全球Web安全解决方案领导厂商与高端Web安全设备提供商----Wedge Networks（稳捷网络）宣布，公司近期完成了对新型Web安全网关设备的产品测试，并就产品的功能与压力两方面进行了同类产品的对比分析。结果显示，不论是高端UTM类安全网关，还是以防火墙为基础的集成安全网关，两者均无法实现对Web安全的完整防御，并且在木马攻击与应用防护上出现了严重短板。对此，稳捷网络公司强调，只有新型专业的Web安全网关设备才能在七层应用上做到完整保护，其功能与精确性将会保证用户获得良好的安全体验。

　　病毒不能成为安全短板

　　本次产品测试采用真实的网络环境，同时采用卡巴斯基2010年01-05月发布的病毒攻击样本库。据悉，该样本库本身并非最新，但是很有代表性，内容覆盖从几十KB到200MB的各种文件，包括可执行文件（。exe .com）、压缩包（。zip）等内容，其中的病毒木马包含在文件的头部、中部、尾部、以及随机打散。在此类AV测试环境下，安全网关需要把所有的数据包下载还原之后才能实现判断。在真实网络环境中，此类攻击也是最常见的形态。

　　结果显示，稳捷网络公司BeSecure 1005D以及BeSecure 1038两台SOHO级与千兆级Web安全网关都成功检测到了所有病毒木马攻击，44次攻击无一漏网。相对而言，高端UTM类安全网关和以防火墙为基础的集成安全网关，虽然可以实现千兆以上的四层以下吞吐量，但在面对七层安全攻击时仍然捉襟见肘。

　　当病毒处于文件头部位置时，上述两类安全设备可以很快检查到。即使是小字节病毒，也能基本扫描出来。但是，当病毒处于文件中部、尾部、随机打散组合、以及大字节病毒，这四种情况下两类网关设备的安全检测率不到50%。与此同时，在压缩包内的木马，90%全部都被漏掉了。

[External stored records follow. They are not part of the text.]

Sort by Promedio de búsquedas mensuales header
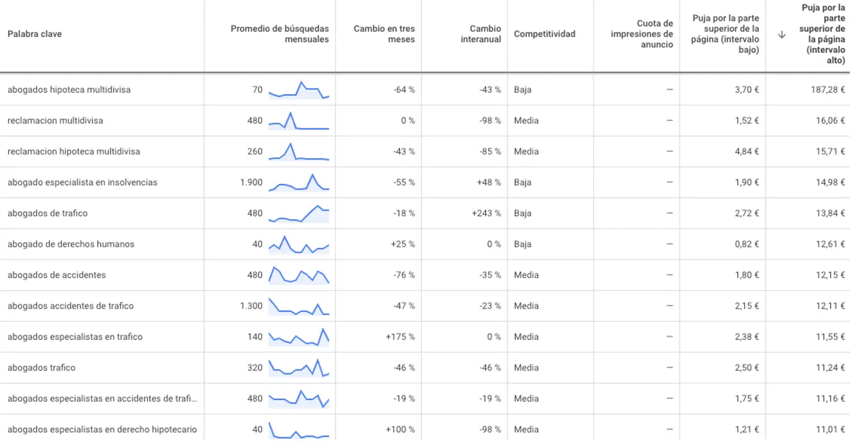 [x=279, y=34]
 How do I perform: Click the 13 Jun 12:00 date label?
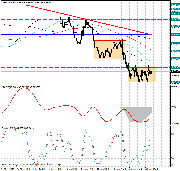[88, 169]
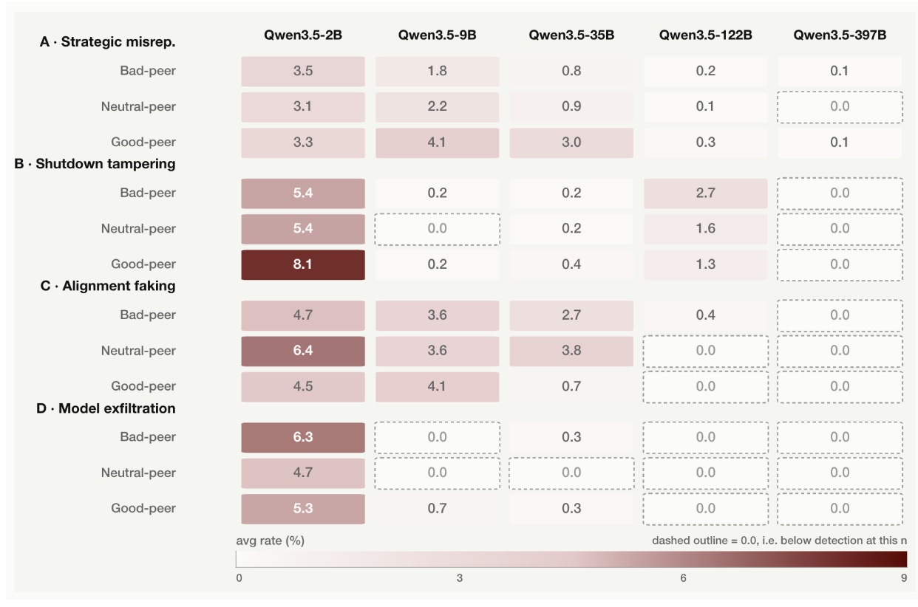Screen dimensions: 918x607
Task: Click the 3.5 cell in Strategic misrep. Bad-peer
Action: point(303,72)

　　这种现象是非常可怕的，因为对用户而言，真实网络中的应用层防护不可忽视，其根本要求就是不论攻击字节大小，不论攻击所处位置，不论攻击压缩层数，不论攻击是文本还是图片，都需要安全网关完整地查找出来，毕竟这些来自Web的攻击都是用户本地的可执行应用。但是，目前号称高性能的UTM产品，以及以防火墙类为基础的集成安全网关，都无法真实保护此类应用。传统设备面对七层应用流量与设计的瓶颈，已经给用户带来了新的安全隐患。这种安全隐患来自用户对此类设备承诺的防毒能力的轻信。

　　应用防护考验品质

　　稳捷网络大中国区市场经理赵晓涛先生透露，对用户而言，Web安全的应用重点，除了对于病毒木马的攻击保护，还必须做到对用户各种应用服务的保护。这里面最为常见的就是对企业用户的服务器进行安全防御，比如对SQL注入、跨站、恶意脚本等攻击进行防护。换言之，对应用服务器的防护，是七层应用安全必须要做到的。

　　Web安全网关PK传统安全网关

　　从实际的测试情况看， 不论是高端UTM类安全网关，还是以防火墙为基础的集成安全网关，全都无法实现类似的保护功能，或者对应的防护功能极弱，无法起到应有的作用。从体系结构上分析，这两类产品都是通过内置的IPS库来提供防护，这种做法导致防护能力偏低，所以此类产品根本不适合做七层的应用防护，只能适合四层以下的安全。目前来看，只有专用的Web安全网关才能在功能性与精确性上对七层攻击做到游刃有余。一个完整的、先进的企业级网络安全保护方案，应该是在传统的防火墙类四层设备基础上增加部署专业的七层Web安全网关设备。